C’est sur l’île de Bali que j’ai eu un véritable coup de foudre pour ce petit déjeuner traditionnel indonésien. Végétalien et sans gluten, le pouding au riz noir se prépare en un tournemain à partir de seulement quatre ingrédients: une fois que le riz noir (aussi surnommé « riz interdit » parce qu’il était autrefois réservé aux empereurs) a été cuit longuement dans de l’eau, on y ajoute simplement du lait de coco non sucré, du sucre de palme et un peu de sel avant de chauffer le tout pour 30 minutes supplémentaires afin d’obtenir une consistance épaisse, mais tendre. (Pssst! Saviez-vous que la coloration plutôt foncée et violacée du riz noir provient des pigments naturels des anthocyanidines, de puissants antioxydants ? Une raison de plus de recréer la recette chez soi !)  

  • Le nasi goreng

Le nasi goreng, un terme signifiant « riz frit » en indonésien, peut être considéré comme le plat national par excellence et comme on l’observe souvent avec ce genre de mets : il existe autant de versions que le pays compte de familles ! Toutefois, certains ingrédients sont à inclure absolument pour faire honneur à la tradition, tels que le kecap manis (sauce soya sucrée typique), le belacan ou le terasi (pâte de crevettes pour la saveur umami), les échalotes et l’ail.

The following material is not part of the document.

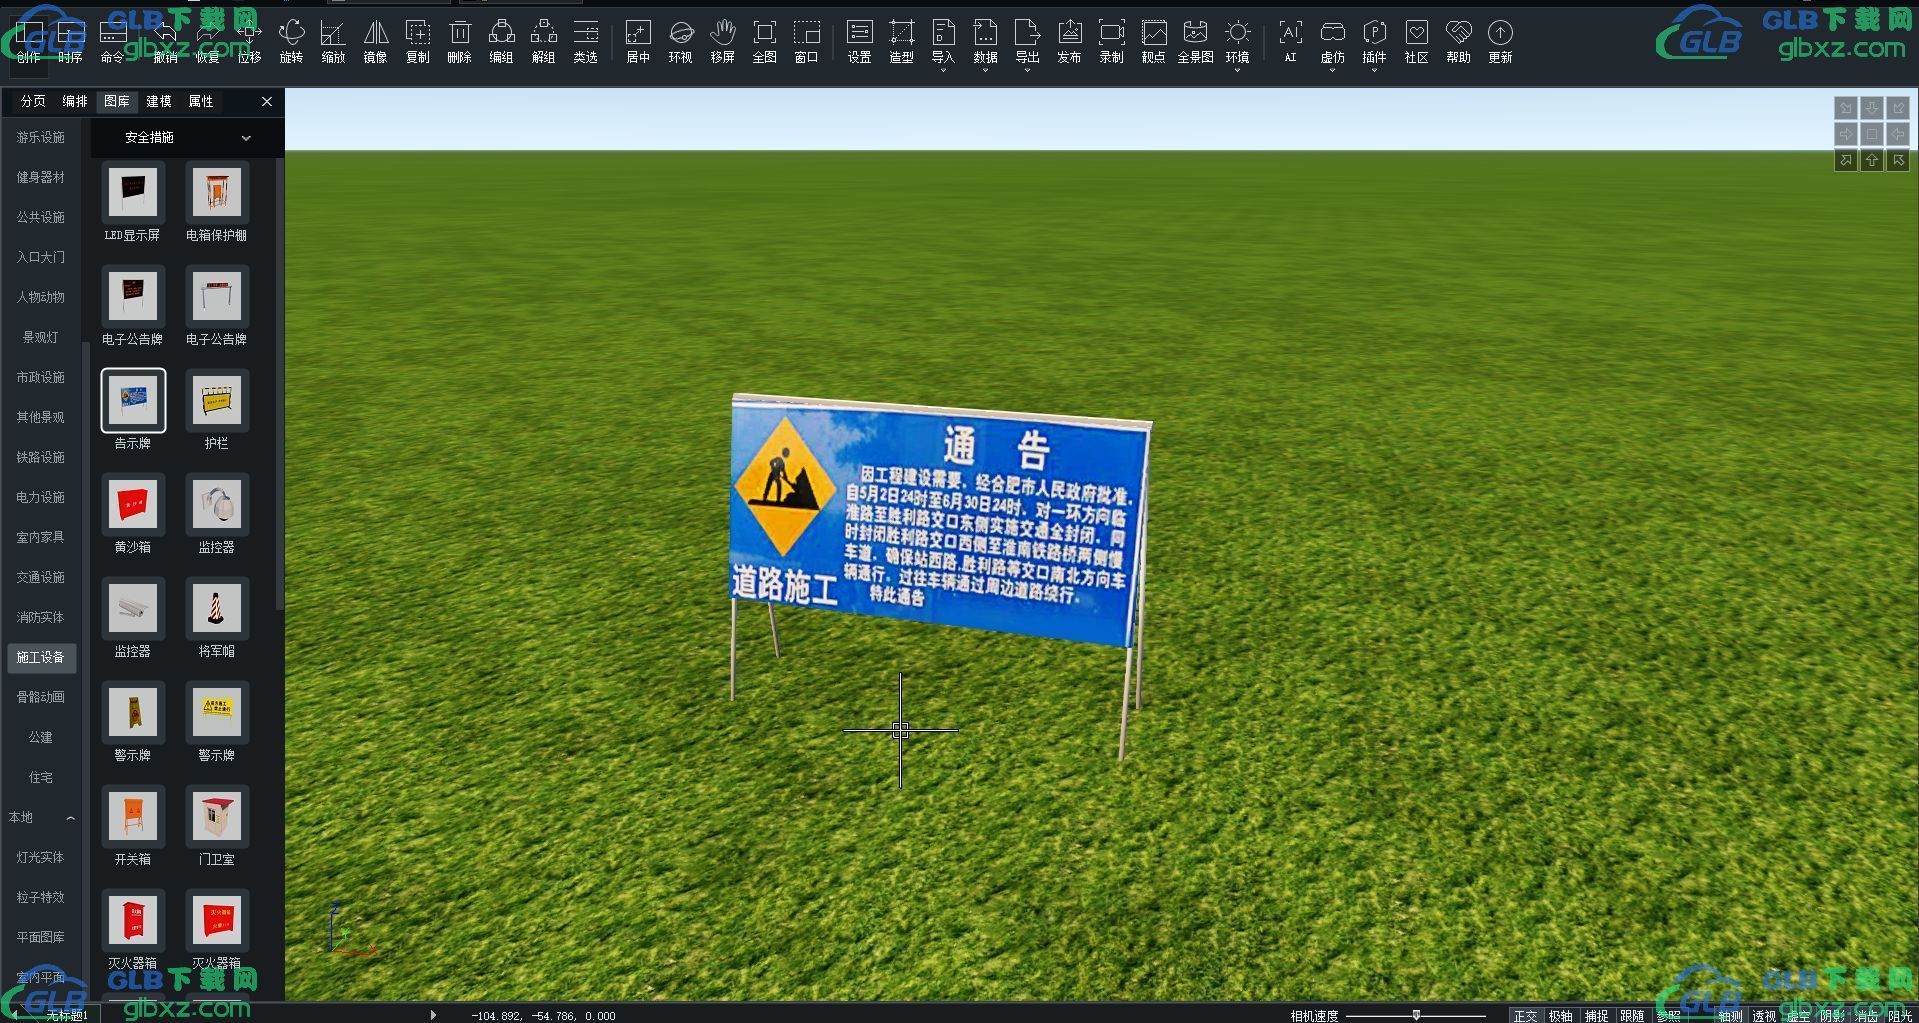Toggle 阴影 (shadow) display in status bar
This screenshot has width=1919, height=1023.
(1832, 1015)
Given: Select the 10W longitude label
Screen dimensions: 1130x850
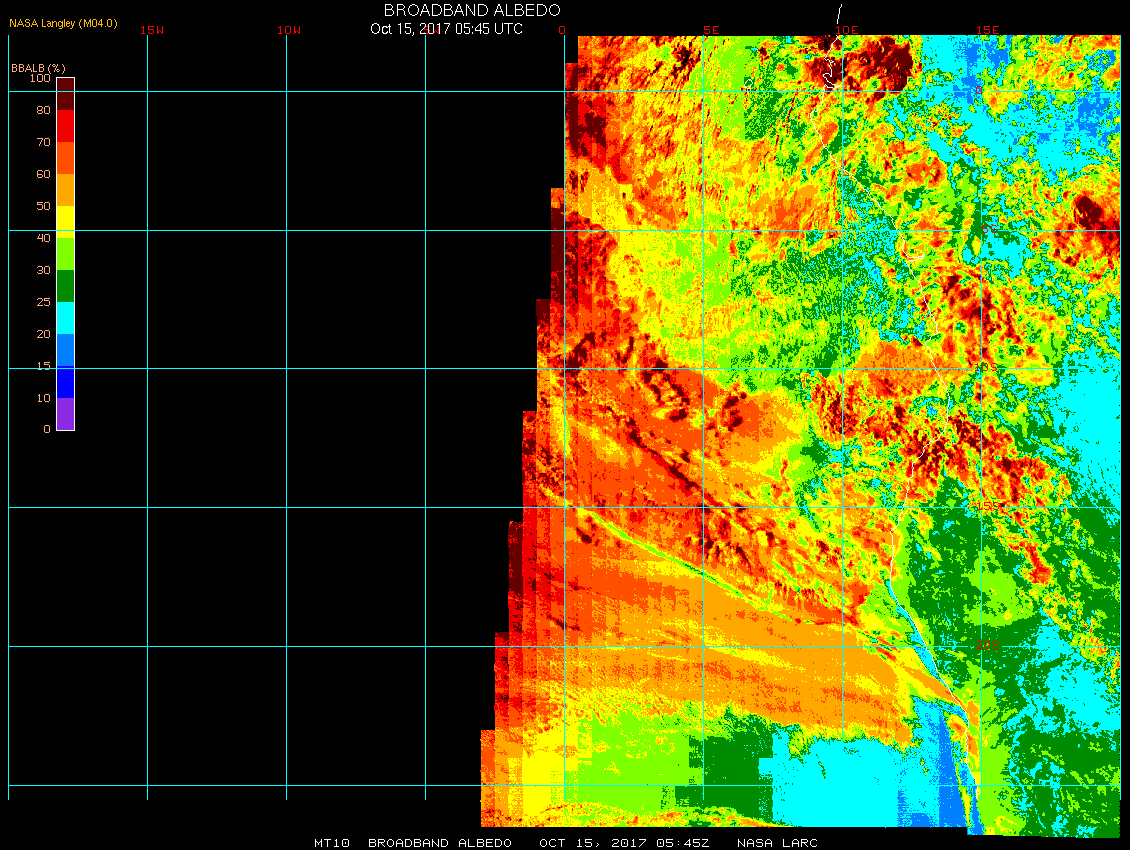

Les variantes se distinguent par leur composition en viande, en légumes et en œufs, mais toutes sont surtout consommées au petit déjeuner. Un régal !

  • Le durian

Surnommé le roi des fruits, le durian ne laisse personne indifférent : on aime ou on déteste. La raison principale ? Son odeur ! À l’intérieur de son écorce épineuse de la taille d’une grosse courge, on retrouve des quartiers de chair jaune et crémeuse dont les effluves sont souvent comparés à ceux du fromage ou de la sauce aux oignons. Pour cette raison, cet aliment est d’ailleurs interdit dans plusieurs hôtels et transports publics ! Quant à son goût, il s’apparente à celui des amandes et s’intensifie avec le temps. Il faut cependant être prudent lors de l’ingestion de ce fruit très apprécié par les locaux pour sa richesse et ses soi-disant vertus aphrodisiaques : il vaut mieux éviter de le consommer avec de l’alcool, puisque sa haute teneur en soufre est susceptible d’inhiber l’enzyme ALDH, soit la plus grande défense du foie contre les sous-produits toxiques de l’alcool.  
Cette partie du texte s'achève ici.